After a smart and conservative race strategy that brought her through the swim and bike, Klamer gave everything she has on the final lap of the run to earn the gold medal and her first WTS victory of her career.
“I am so happy, there was no way I was expecting this. I have to say I was quite scared on the bike because the last few months I have been training on only straight roads and didn’t do any corners. There was a lot of women crashing so I just decided to take it easy, ride hard, but just go easy through the corners. I ended up sitting behind a couple crashes, which wasn’t smart so I had to chase one whole lap to get back to the front pack. But I am happy I stayed on my bike. When we started running I tried to focus on my breathing because normally at the start of the season I often get side stitches. I stayed at the back of the back on the first lap, but on the last lap I thought I would just give it a try,” said Klamer.

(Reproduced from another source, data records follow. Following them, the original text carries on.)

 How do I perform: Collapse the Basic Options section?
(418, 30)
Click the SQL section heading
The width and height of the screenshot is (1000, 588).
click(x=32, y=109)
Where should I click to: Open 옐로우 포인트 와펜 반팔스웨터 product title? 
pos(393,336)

The silver medal went to Great Britain’s Jessica Learmonth, who added another silver medal to her belt after taking second in Stockholm last year. The medal gives the Brit good standing going into her last month of training before the Commonwealth Games in Gold Coast in April.

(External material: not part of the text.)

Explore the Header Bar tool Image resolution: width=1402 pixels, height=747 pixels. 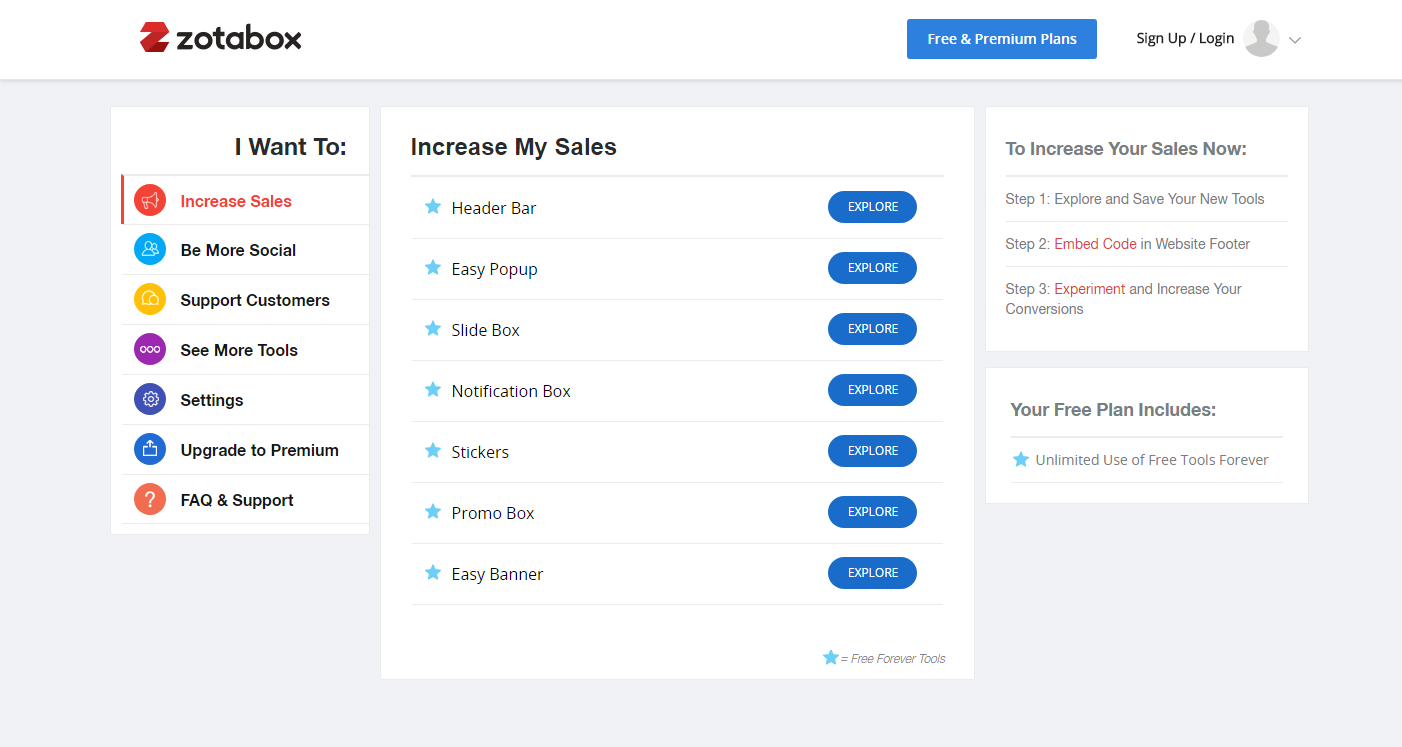tap(872, 207)
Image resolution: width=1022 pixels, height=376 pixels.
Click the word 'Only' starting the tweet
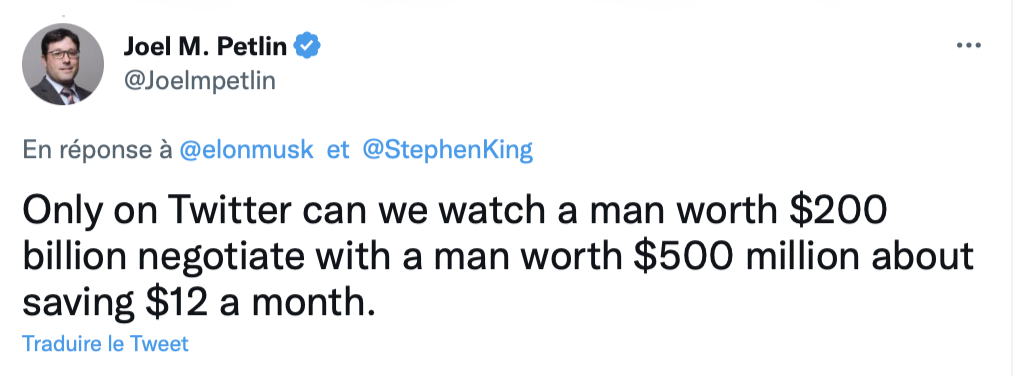coord(59,212)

“With it being the first race I thought, well if I have a bad race at least I have a month until to try and recover for the Commonwealth Games. Likewise, I have always done well here, but we still have a month to go and I have a lot of training to prep for it, but it gives me a bit of confidence and we will see what it brings,” Learmonth said.
Third place went to Aussie Natalie Van Coevorden, who earned her first-career WTS medal from a close photo finish at the line.
Going into the race, the women’s line up was stacked as eight of the top 10 world ranked athletes were included in the start list to take on the sprint-distance course. Rainy conditions carried on in the desert from the men’s race as the women jumped from the pontoon to start off their 2018 season.
The short 750 metre swim was led by Learmonth, making it the ninth time she has been the WTS swim leader. Returning World Champion Flora Duffy and USA’s Summer Cook were trailing right behind.
Once onto the bike, a group of 11 women formed, which included Duffy, Klamer, Learmonth, Kirsten Kasper (USA), Sophie Coldwell (GBR), Melanie Santos (POR), Katie Zaferes (USA) and Lotte Miller (NOR).
However, due to the slippery conditions from the rain, some athletes saw some crashes on the bike that resulted in them needing to pull out of the race, such as was the case with Duffy, Zaferes and Joanna Brown (CAN).
Entering the final lap of the bike the lead group tallied six women, who would face off in a running race for the podium.
The large chase pack that had names such as Non Stanford (GBR), Vicky Holland (GBR), Andrea Hewitt (NZL) and Ashleigh Gentle (AUS) could not make any ground and entered T2 with a large deficit of over a minute.
Once onto the run, a foursome emerged to battle it out for only three podiums spots. Klamer, Kasper, Van Coevorden and Learmonth ran side by side during the first 2.5 kilometres of the race. It wasn’t until the final lap that Klamer found her edge and sprinted ahead of the group. While Learmonth tried to keep up and put the pressure on, once Klamer hit the one-kilometre mark the gold was as good as hers.
She carried herself onto the blue carpet to grab the finisher’s tape for the very first-time in her career, becoming the first elite of men or women from the Netherlands to step onto the top of the WTS podium.
Learmonth followed shortly behind to take the silver, collecting her third WTS medal of her career. A battle for third place saw Kasper and Van Coevorden sprinting it out on the carpet, but after a photo finish, the bronze was awarded to Van Coevorden.
“I am really happy, it hasn’t really sunk in yet. I can’t get this smile off my face. Today was a bit of a struggle out there, I just tried to keep myself out of trouble and do things I knew I could do really well and it paid off in the end,” Van Coevorden said.